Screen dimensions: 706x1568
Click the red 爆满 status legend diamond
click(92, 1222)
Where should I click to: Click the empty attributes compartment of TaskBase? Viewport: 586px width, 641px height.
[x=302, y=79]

▬▬▬

• TASK: With the line containing "Where should I" as the start and the last line of the listing as the end, restate that stretch word for word and nothing else.

• TASK SOLUTION:
Where should I click to: Click the empty attributes compartment of TaskBase? Viewport: 586px width, 641px height.
[x=302, y=79]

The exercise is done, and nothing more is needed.